The sanctions also proved handy to Mr. Castro politically. He cast every problem Cuba faced as part of a larger struggle against the United States and blamed the abject poverty of the island on the “imperialists” to the north.

For good or ill, Mr. Castro is without a doubt the most important leader to emerge from Latin America since the wars of independence of the early 19th century, not only reshaping Cuban society but providing inspiration for leftists across Latin America and in other parts of the world.

His record has been a mix of great social achievements, but a dismal economic performance that has mired most Cubans in poverty. He succeeded in establishing universal health care, providing free education through college and largely rooting out racism.
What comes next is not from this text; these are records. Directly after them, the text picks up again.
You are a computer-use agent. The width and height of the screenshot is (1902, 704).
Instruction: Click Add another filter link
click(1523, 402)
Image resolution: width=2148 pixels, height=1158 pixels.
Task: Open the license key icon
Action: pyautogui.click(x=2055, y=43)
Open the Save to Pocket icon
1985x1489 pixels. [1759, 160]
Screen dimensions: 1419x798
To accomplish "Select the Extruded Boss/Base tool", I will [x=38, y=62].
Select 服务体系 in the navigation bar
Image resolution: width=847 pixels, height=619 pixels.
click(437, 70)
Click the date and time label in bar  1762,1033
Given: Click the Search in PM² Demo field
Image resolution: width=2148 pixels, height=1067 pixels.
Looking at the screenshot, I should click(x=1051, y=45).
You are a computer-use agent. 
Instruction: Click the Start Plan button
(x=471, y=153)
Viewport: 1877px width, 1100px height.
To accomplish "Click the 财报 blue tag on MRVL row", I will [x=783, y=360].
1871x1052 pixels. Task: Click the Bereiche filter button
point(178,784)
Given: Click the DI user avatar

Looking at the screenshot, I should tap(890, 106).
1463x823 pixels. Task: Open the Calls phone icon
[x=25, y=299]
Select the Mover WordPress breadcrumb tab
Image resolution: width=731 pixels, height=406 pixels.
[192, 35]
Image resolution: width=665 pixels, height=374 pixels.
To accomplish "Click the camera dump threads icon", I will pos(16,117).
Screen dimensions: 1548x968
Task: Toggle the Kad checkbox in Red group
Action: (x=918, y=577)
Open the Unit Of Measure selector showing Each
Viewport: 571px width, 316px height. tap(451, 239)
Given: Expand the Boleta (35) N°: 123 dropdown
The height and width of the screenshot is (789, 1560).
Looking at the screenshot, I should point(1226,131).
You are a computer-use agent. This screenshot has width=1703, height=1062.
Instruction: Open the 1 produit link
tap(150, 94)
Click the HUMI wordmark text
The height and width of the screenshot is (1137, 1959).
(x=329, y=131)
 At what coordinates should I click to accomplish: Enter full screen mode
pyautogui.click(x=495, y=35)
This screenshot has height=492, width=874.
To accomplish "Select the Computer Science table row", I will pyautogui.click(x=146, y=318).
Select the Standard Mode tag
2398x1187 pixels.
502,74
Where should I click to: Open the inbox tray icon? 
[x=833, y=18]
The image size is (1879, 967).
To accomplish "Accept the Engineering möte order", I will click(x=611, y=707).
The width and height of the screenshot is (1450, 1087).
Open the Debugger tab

But he never broke the island’s dependence on commodities like sugar, tobacco and nickel, nor did he succeed in industrializing the nation so that Cuba could compete in the world market with durable goods. Since the fall of the Soviet Union and the end of its aid to the island, Cuba has limped along economically, relying mostly on tourism and money sent home from exiles to get hard currency.

Yet Mr. Castro’s willingness to stand up to the United States and break free of American influence, even if it meant allying Cuba with another superpower, has been an inspiration to many Latin Americans, among them the new crop of left-leaning heads of state like Hugo Chavez of Venezuela, Evo Morales of Bolivia, and Luiz Inácio Lula da Silva of Brazil..

Though he never restored democracy and has ruled with absolute power, in the minds of many Latin Americans, he stood in stark contrast to right-wing dictators like the one he overthrew, who often put the interests of business leaders and the foreign policy goals of Washington above the interests of their poorest constituents.

Whether Mr. Castro’s remaking of Cuban society will survive the current transition remains to be seen. Some experts note Raúl Castro is more pragmatic and willing to admit mistakes than his brother. He has given signals he might try to follow the Chinese example of state-sponsored capitalism.

Others predict that, without Fidel Castro’s charismatic leadership, the government will have to make fundamental changes to the economy or face a rising tide of unrest among rank-and-file Cubans.

Graham Bowley contributed reporting from New York.